I mentioned a friend’s ninja doll project but forgot the URL ( ninja-dolls.com DUH), also posted the URL in the comments at the NH Media Makers blog.
As mentioned gingerly so as not to offend the nice people at Crackskulls, I am a HUGE fan of Dover’s newest coffee shop, Adelle’s. As we get more people at NH MM, we may run out of room at Crackskulls. I spoke briefly with one of the people who works at Adelle’s and it sounds like they might be interested in hosting an event like ours. I believe they have wifi there, and I’m working on getting them their own website so news/events can be posted there also. I’m really dying to try one of their bacon cheddar scones.
Day one was fraught with challenges, up to and including having trouble finding the venue. It took a lot of wandering around, a phone call, and I think two concierge desk stops to finally figure out that the Copley Plaza Marriott was in fact through the Copley Plaza Westin and the attached mall. That said, on with the notes.
Missed over half of this session. :( I blame Mass traffic.
Hits on server vs. File size. The more hits to the server, the slower the load times. File size isn’t nearly as much of an issue.
IE(6) does not cache 2nd tier stylesheets. (stylesheets linked from within other stylesheets)
IE6 wants nothing to do with your fancy link styling. Don’t rely on it to convey critical information if you think you’ll have a significant amount of IE6 visitors. (Know your audience!)
Mobile phones probably can’t handle your stylesheet (iPhone notably excepted from this guideline).
create a grid or layout background to use for debugging.
Create a debugging stylesheet that replaces more subtle elements with large, bold colors to see exactly how your major elements line up.
Set default colors in the body of the document to override any CSS weirdness or absence.
Try to avoid measurements in pixels. Percentage or EM will provide better usability and cross-browser support.
Create a framework file. This is a totally empty stylesheet, containing only elements, classes and ids, as well as comments explaining the general purpose of each. This provides the framework for others to understand your work, and gives you a blank to start from in future work.
Maintain clean, logical naming conventions. Don’t use .RedBigText use .Header or .CallToAction. This way if you have to make this class perform a function other than red, big text you can make those changes while maintaining your markup.
Session 3: Good Design Ain’t Easy - Jason Santa Maria (turned 30! Happy Birthday!)
Look to be different. Be familiar with popular box models & learn what you can do to separate yourself from them.
Print != the web. (!= is does not equal for those who aren’t familiar) Therefore, instead of innovating based on standards of print, we must look to usability standards and concepts to build a better (mousetrap) website.
Design reinforces your message.
Design fills in where content leaves off to create impressions.
Referenced the storytelling power of a mostly visual chart of Napoleon’s progress.

### Assignment:
List every CSS class name that appears with a leading dot in the blog post above.

[Stored items]
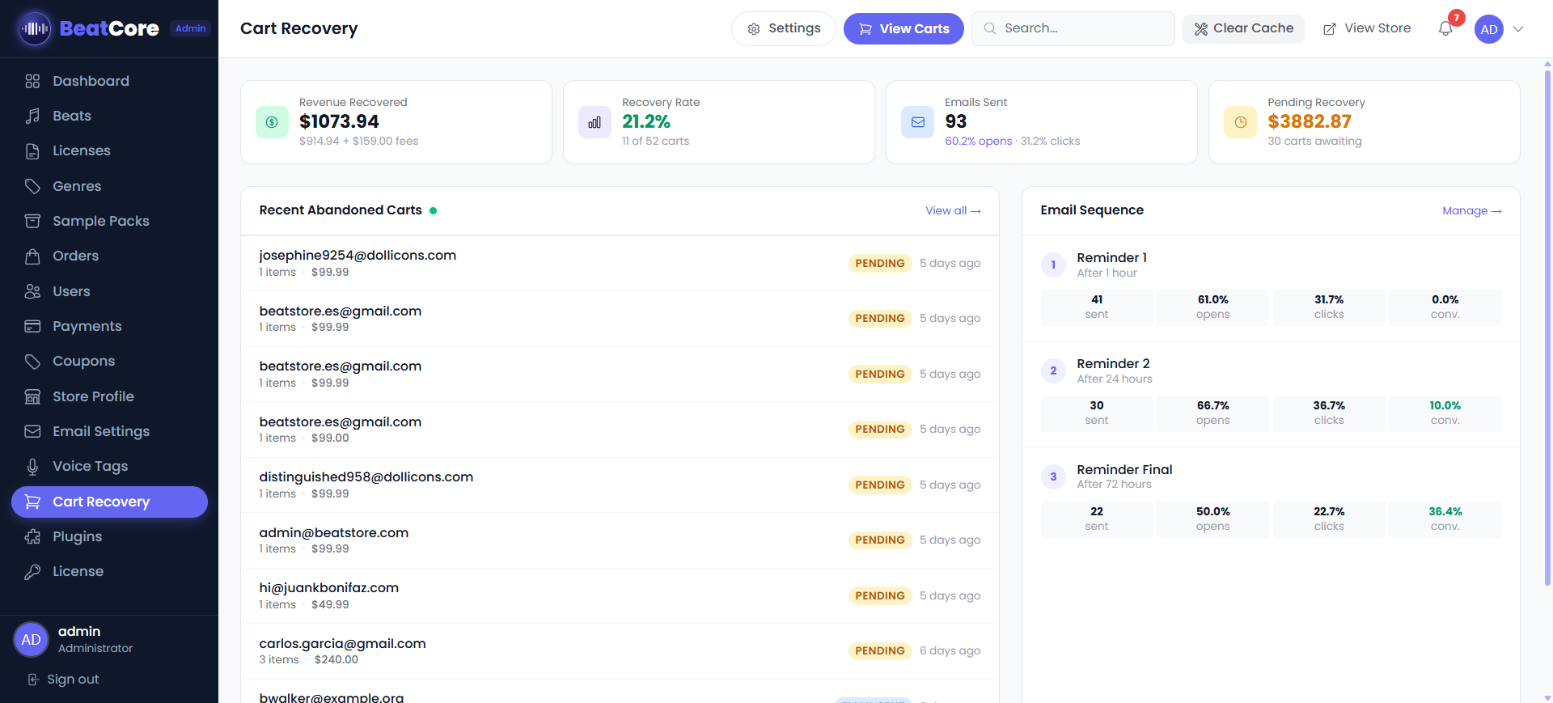Open the cart recovery Settings button

(x=783, y=29)
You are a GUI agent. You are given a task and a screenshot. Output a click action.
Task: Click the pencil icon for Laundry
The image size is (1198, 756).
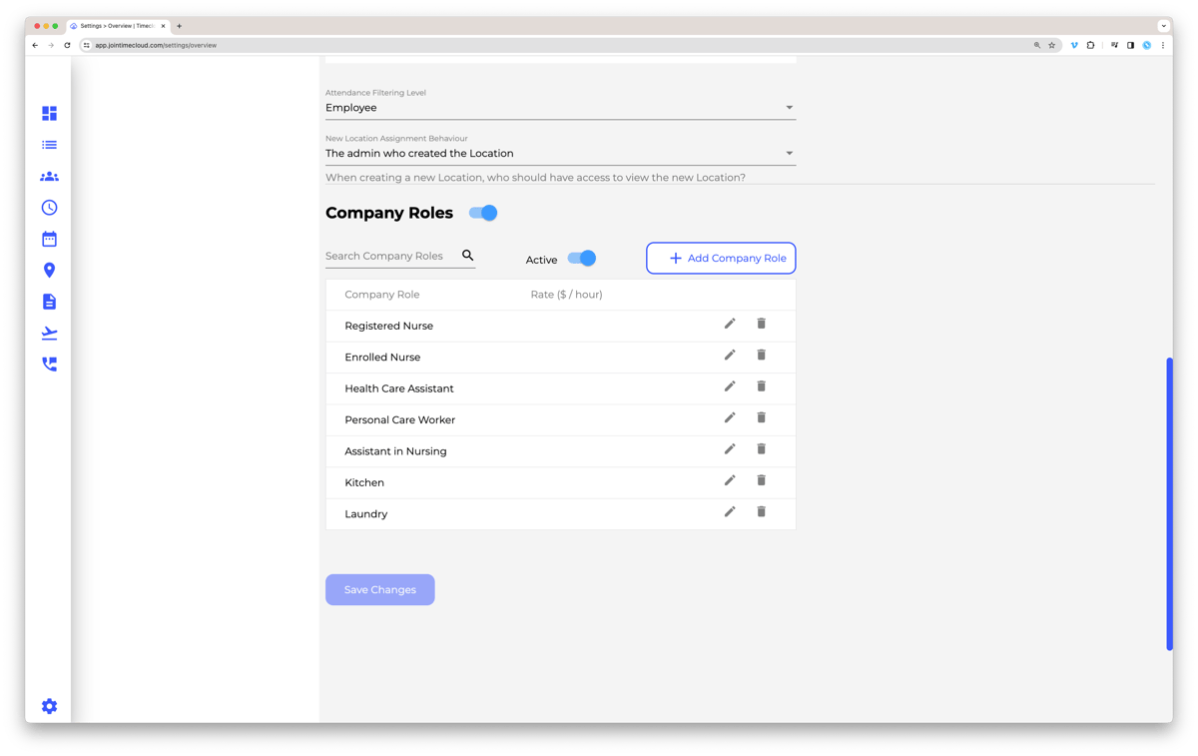730,511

### Final answer:
.RedBigText, .Header, .CallToAction